# Data
★ ★ ★

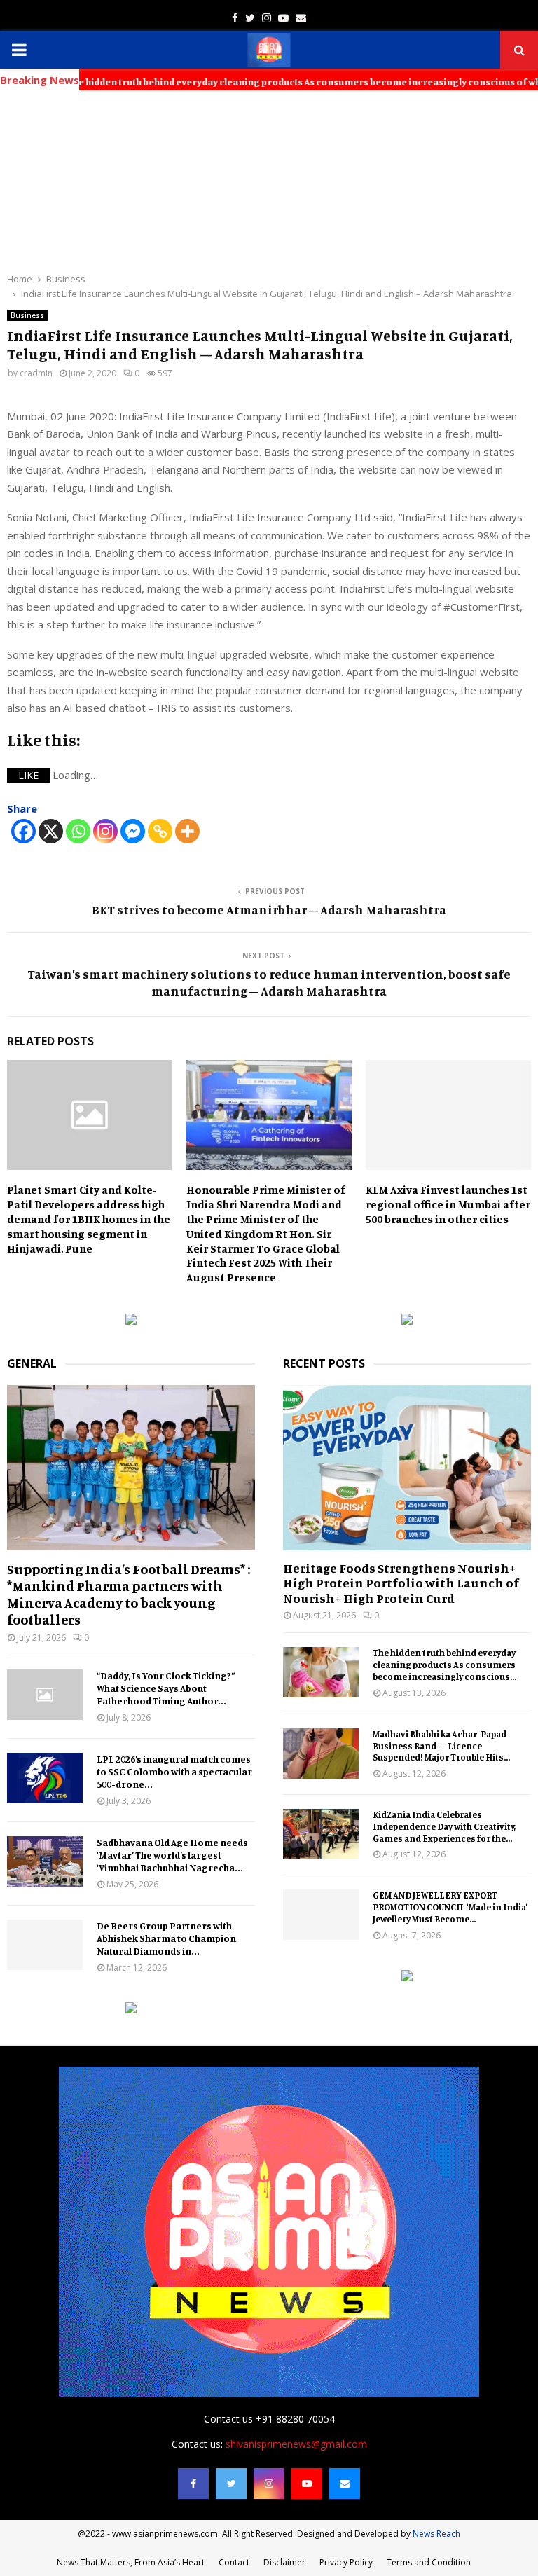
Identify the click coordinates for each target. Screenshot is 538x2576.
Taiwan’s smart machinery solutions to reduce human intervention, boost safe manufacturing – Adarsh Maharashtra (269, 982)
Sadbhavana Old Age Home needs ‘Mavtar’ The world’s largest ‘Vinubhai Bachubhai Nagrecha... (172, 1854)
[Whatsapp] (78, 831)
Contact (234, 2562)
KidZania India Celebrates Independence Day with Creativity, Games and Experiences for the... (444, 1826)
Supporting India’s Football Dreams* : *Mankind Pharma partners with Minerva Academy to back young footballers (129, 1594)
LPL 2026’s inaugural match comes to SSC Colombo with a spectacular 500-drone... (174, 1771)
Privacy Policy (346, 2562)
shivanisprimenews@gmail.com (296, 2444)
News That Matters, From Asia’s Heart (131, 2562)
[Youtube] (306, 2483)
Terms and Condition (429, 2562)
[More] (187, 831)
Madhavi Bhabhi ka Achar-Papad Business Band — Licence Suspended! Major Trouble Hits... (441, 1745)
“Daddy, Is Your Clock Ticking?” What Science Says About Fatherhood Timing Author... (166, 1688)
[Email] (344, 2483)
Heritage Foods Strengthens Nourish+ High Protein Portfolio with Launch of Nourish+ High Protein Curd (401, 1583)
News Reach (436, 2534)
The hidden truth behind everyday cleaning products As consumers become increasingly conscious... (444, 1664)
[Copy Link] (160, 831)
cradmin (36, 373)
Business (27, 315)
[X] (51, 831)
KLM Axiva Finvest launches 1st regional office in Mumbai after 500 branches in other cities (448, 1204)
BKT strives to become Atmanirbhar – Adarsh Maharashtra (269, 909)
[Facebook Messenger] (132, 831)
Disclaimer (284, 2562)
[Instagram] (105, 831)
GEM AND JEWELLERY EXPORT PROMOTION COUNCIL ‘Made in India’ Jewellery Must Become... (450, 1906)
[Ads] (131, 1321)
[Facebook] (23, 831)
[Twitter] (231, 2483)
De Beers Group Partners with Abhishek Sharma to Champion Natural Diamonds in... (166, 1938)
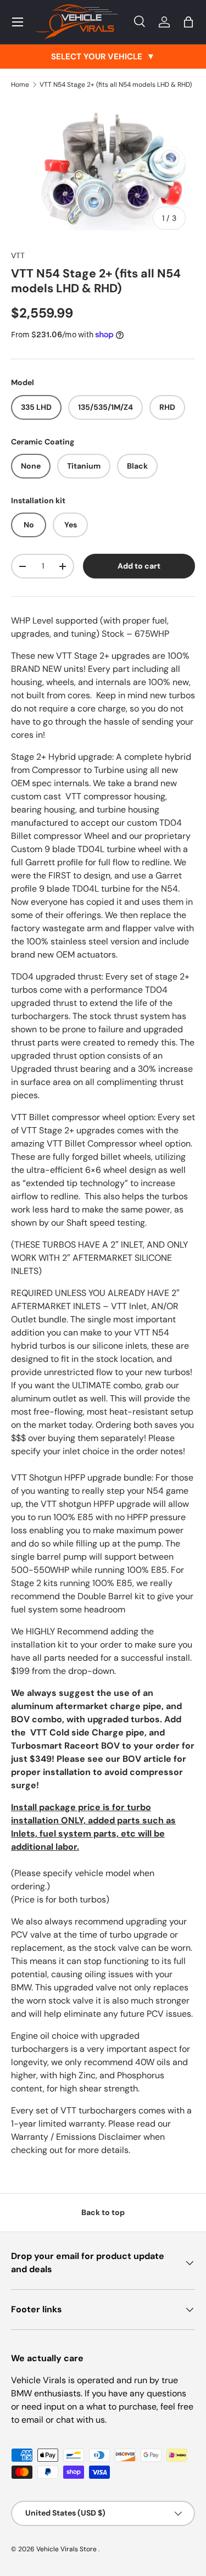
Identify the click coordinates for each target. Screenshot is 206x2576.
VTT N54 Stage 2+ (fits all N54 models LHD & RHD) (116, 84)
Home (20, 84)
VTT (18, 255)
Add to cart (139, 566)
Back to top (103, 2212)
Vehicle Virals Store (67, 2549)
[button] (188, 22)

★ ★ ★

# What you will do
Reproduce the records above word for word, without the images.

# The completed task
Identify the click coordinates for each target. Screenshot is 538x2576.
Taiwan’s smart machinery solutions to reduce human intervention, boost safe manufacturing – Adarsh Maharashtra (269, 982)
Sadbhavana Old Age Home needs ‘Mavtar’ The world’s largest ‘Vinubhai Bachubhai Nagrecha... (172, 1854)
[Whatsapp] (78, 831)
Contact (234, 2562)
KidZania India Celebrates Independence Day with Creativity, Games and Experiences for the... (444, 1826)
Supporting India’s Football Dreams* : *Mankind Pharma partners with Minerva Academy to back young footballers (129, 1594)
LPL 2026’s inaugural match comes to SSC Colombo with a spectacular 500-drone... (174, 1771)
Privacy Policy (346, 2562)
shivanisprimenews@gmail.com (296, 2444)
News That Matters, From Asia’s Heart (131, 2562)
[Youtube] (306, 2483)
Terms and Condition (429, 2562)
[More] (187, 831)
Madhavi Bhabhi ka Achar-Papad Business Band — Licence Suspended! Major Trouble Hits... (441, 1745)
“Daddy, Is Your Clock Ticking?” What Science Says About Fatherhood Timing Author... (166, 1688)
[Email] (344, 2483)
Heritage Foods Strengthens Nourish+ High Protein Portfolio with Launch of Nourish+ High Protein Curd (401, 1583)
News Reach (436, 2534)
The hidden truth behind everyday cleaning products As consumers become increasingly conscious... (444, 1664)
[Copy Link] (160, 831)
cradmin (36, 373)
Business (27, 315)
[X] (51, 831)
KLM Axiva Finvest launches 1st regional office in Mumbai after 500 branches in other cities (448, 1204)
BKT strives to become Atmanirbhar – Adarsh Maharashtra (269, 909)
[Facebook Messenger] (132, 831)
Disclaimer (284, 2562)
[Instagram] (105, 831)
GEM AND JEWELLERY EXPORT PROMOTION COUNCIL ‘Made in India’ Jewellery Must Become... (450, 1906)
[Ads] (131, 1321)
[Facebook] (23, 831)
[Twitter] (231, 2483)
De Beers Group Partners with Abhishek Sharma to Champion Natural Diamonds in... (166, 1938)
Identify the click coordinates for each target. Screenshot is 206x2576.
VTT N54 Stage 2+ (fits all N54 models LHD & RHD) (116, 84)
Home (20, 84)
VTT (18, 255)
Add to cart (139, 566)
Back to top (103, 2212)
Vehicle Virals Store (67, 2549)
[button] (188, 22)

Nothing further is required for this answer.